At that time, when i gave hers compliments, she was put off by them and said i just said those things because i wanted s e x.


There is some mind reading going on ^^^here when you say she was put off. How do you KNOW that? And may I assume she SAID that you were only interested in sex.

Well, was that true? Even partly? Why would she SAY that?

And don't write off whatever she said in the past and blame it ALL on the OM.

That makes you blameless AND powerless to do a thing and means you were the perfect h and nothing can be done to change or help the sitch.

Do you want to believe that??^^^

When our mc told my h and I that my h was "being selfish" and "acting like a single man", I felt vindicated at first.
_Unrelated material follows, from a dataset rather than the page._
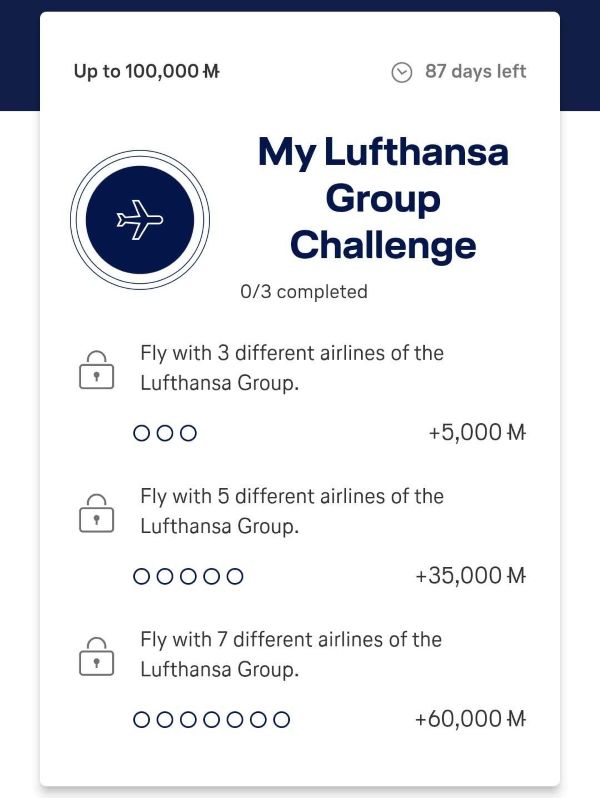Select last progress circle of 5-airline goal

(234, 576)
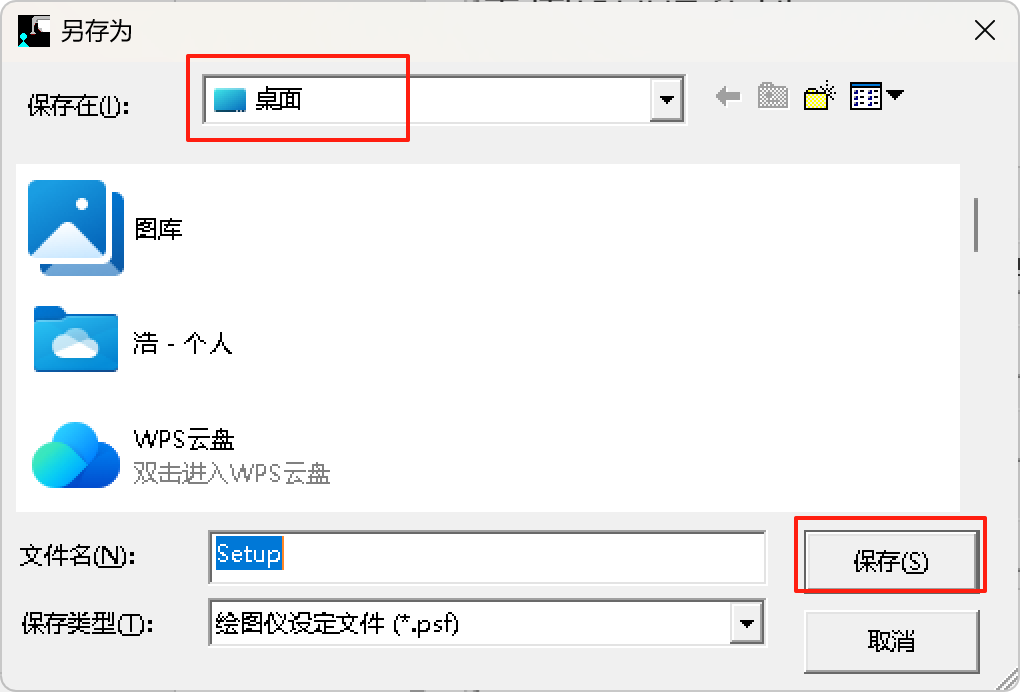Screen dimensions: 1020x692
Task: Click the 保存(S) button
Action: (x=891, y=561)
I felt it meant I was "right!!"...but so what? The mc gave me nothing to DO about it. Being right but powerless, isn't so great.

Being right was not as important as being able to affect my sitch...


Well obviously in hindsight that reaction was because she thought she was in love with that other guy.

Ed


Sooo YOU need do nothing different? Is that your point?

That isn't really going to help you. Your m MIGHT be over. At least the old one is.

But you need to figure out - specifically -

where YOU made some mistakes and where YOU WANT to make changes in you.

I have not heard much about that, other than saying you had a thought disorder that cost you financially a lot. But in a way that makes it her fault too.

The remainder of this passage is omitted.